Luise war nachdenklich geworden. Dann verlangen Sie dasselbe auch von mir? Und wenn ich nun nicht dazu bereit wäre? Freundschaft muß gleich an Opfern und Empfangen sein.
Wie könnte ich an Gleichheit denken, Ihnen, Ihnen gegenüber! Unmöglich. Ich bin Ihnen so verschuldet, werde niemals imstande sein, das abzutragen, was Ihre Gegenwart mir ist, und was Ihr Erscheinen in diesem Hause mir geworden ist. Dulden Sie es einfach, daß ich Sie dankbar verehre, ganz von unten herauf nur, und fragen Sie nicht weiter. Wenn ich lästig bin, sagen Sie mir ein Wort, es genügt, und ich ziehe mich zurück.

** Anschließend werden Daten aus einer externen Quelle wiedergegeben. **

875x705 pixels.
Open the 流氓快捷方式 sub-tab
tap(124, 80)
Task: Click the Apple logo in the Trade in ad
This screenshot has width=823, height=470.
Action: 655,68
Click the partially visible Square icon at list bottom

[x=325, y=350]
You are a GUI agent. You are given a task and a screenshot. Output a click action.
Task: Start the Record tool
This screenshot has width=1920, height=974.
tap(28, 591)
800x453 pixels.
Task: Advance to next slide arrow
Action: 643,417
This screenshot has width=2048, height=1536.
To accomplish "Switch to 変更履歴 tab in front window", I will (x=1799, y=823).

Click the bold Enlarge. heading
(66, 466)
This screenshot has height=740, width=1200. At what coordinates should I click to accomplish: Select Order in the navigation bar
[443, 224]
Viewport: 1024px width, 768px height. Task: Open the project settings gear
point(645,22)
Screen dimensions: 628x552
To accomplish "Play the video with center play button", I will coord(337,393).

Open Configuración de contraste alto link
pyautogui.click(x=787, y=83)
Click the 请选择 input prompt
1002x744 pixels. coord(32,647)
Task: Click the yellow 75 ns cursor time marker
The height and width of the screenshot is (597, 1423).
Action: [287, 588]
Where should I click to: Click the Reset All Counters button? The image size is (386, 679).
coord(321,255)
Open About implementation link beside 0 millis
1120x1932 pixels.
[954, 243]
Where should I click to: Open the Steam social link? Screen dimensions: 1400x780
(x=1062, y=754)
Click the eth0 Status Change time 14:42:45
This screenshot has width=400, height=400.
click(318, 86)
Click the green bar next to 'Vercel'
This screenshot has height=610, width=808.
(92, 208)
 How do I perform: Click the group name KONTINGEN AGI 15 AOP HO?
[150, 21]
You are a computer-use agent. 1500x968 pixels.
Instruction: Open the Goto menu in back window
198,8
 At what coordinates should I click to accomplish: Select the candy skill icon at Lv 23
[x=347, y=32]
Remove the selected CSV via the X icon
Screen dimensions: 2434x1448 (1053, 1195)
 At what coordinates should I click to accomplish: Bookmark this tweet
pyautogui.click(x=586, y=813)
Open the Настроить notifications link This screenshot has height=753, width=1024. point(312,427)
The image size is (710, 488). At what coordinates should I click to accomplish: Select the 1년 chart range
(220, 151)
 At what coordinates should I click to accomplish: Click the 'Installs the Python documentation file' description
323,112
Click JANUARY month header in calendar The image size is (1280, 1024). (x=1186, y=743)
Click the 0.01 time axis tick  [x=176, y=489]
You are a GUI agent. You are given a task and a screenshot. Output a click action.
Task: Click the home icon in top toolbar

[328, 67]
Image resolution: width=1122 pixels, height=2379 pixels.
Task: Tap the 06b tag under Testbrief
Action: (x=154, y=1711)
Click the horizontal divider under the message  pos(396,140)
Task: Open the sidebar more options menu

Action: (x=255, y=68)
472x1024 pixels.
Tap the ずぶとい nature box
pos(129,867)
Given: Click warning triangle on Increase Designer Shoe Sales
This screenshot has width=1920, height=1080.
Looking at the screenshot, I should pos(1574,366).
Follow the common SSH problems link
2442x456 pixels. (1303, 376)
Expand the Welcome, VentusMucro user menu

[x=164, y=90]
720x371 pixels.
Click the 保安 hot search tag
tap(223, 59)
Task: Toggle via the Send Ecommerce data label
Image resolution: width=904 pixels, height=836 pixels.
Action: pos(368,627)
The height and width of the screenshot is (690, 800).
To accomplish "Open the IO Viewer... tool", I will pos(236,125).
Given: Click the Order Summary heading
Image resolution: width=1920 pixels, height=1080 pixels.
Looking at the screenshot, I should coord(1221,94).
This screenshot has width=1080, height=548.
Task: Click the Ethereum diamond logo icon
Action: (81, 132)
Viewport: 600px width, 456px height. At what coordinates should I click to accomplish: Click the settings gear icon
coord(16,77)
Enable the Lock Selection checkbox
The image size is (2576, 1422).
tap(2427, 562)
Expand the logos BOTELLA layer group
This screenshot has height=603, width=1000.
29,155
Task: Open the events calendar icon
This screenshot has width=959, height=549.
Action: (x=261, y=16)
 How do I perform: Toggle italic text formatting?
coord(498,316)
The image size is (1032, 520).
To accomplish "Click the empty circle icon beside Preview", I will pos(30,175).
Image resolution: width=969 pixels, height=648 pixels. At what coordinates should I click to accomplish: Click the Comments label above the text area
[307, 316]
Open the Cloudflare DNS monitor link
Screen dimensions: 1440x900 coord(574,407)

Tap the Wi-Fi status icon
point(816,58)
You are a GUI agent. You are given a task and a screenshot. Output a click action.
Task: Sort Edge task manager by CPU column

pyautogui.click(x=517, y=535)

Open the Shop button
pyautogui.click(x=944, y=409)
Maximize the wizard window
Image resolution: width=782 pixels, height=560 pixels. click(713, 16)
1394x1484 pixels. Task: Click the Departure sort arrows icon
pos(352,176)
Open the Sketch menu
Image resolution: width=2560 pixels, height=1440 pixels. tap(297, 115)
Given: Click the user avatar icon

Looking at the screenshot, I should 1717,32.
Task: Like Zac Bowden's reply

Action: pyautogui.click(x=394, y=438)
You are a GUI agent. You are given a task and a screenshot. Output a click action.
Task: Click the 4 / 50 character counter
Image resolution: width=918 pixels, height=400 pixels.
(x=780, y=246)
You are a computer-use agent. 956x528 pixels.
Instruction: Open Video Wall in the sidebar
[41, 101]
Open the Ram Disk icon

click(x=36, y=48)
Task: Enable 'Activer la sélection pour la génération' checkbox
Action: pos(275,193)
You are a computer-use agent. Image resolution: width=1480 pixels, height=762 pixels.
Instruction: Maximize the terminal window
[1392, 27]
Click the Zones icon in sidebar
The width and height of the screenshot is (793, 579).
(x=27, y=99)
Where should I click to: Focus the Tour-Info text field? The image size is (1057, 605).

Sie übertreiben augenscheinlich. Denn was kann mein Erscheinen für Ihre hiesige Existenz bedeutet, was bewirkt haben? Soweit ich sehe, ist sie noch eben so, wie sie vorher war. Was sollte ein Mädchen daran ändern können? Doch gut, Sie wollen nicht, daß ich frage. Da wir aber gute Freunde sein sollen, so erlauben Sie mir den Rat, zu dem ich als Freundin berechtigt bin, die vier Jahre älter ist: Leben Sie nicht in Illusionen, besonders nicht mit Bezug auf mich; ich bin ein äußerst fehlerbehaftetes Geschöpf.
Ich ließ Luise nicht ausreden, denn das klang ja fast absurd, und reichte ihr die Hand. Sie drückte sie lachend und meinte, es solle damit allen Förmlichkeiten und für immer genügt sein. Ja, für immer, rief ich begeistert; aber das grünende L erschien mir, und ich fragte kleinlaut: Wie ist es nun mit den Kressen?
Die nehme ich auf mich, und wenn sie herangewachsen sind, essen wir sie als Pfand der Freundschaft auf, recht jung und zart, damit das L bald verschwindet, und Onkel und Tante werden dazu geladen.
Und müssen noch obendrein Acetum vulgare und Oleum olivarum dazu geben.
*
Es war eine ganz hübsche Episode gewesen. Aber ich müßte lügen, wenn ich nicht einräumte, daß mir ein Stein vom Herzen fiel, als das grüne L in Gestalt des Kressensalats, wie er so zart noch kaum gegessen worden ist, verschwand. Ich hatte mit steigendem Mißfallen und sogar mit Reue die Kresse wuchern und treiben und den Buchstaben wie mit Bosheit immer deutlicher machen sehen, und ich sehe jetzt ein, daß der Hauptgrund davon eine innere Unsicherheit war, ob nicht dennoch Liebe es gewesen sei, die im Gewände der Freundschaft mir das Samenkorn dieser lyrischen Idee in die Seele geworfen hatte. Am Abend des verzehrten L lag auf meinem Tisch ein feines Sträußchen aus Kresse mit einer Aurikel in der Mitte, und von diesem Grün und Goldbraun umhüllt trug ein schmaler, langer, zusammengerollter Streifen Papier folgenden Vers:
Wenn es die Kressensaat zu schnell verrät,
Was für ein Name dir im Herzen steht,
So nimm und mische alles zum Salat
Und salze ihn mit Tränen, dies mein Rat.
Doch iß die Kresse jung, wen sie recht zart,
Und sprich dazu: Mein Herze, werde hart.
Ich kannte nicht die Hand, doch ertappte ich mich, wie ich den Streifen küssen wollte. Ich zerdrückte eine Träne und sagte froh nichts weiter als: Freundin!
*
In meinem Tagebuch finde ich folgende Aufzeichnung aus dieser Zeit: Nun keimt es wieder Blättern und Blüten entgegen. Aus dem steinigsten Erdreich treiben grünende Keime, und schwache Hälmchen spalten mit gewaltiger Triebkraft die Erdschollen. So leuchten am Himmel neue Sterne auf aus dem Dunkel, man ahnt kaum, woher und warum? Doch freut man sich, daß die Welt nicht feiert, und daß der alte Gott nicht karg geworden ist. Ein solcher Stern warst du. Als du in unsre Nacht hineinleuchtetest, sagten wir: Das Schicksal hat noch immer Gaben frei.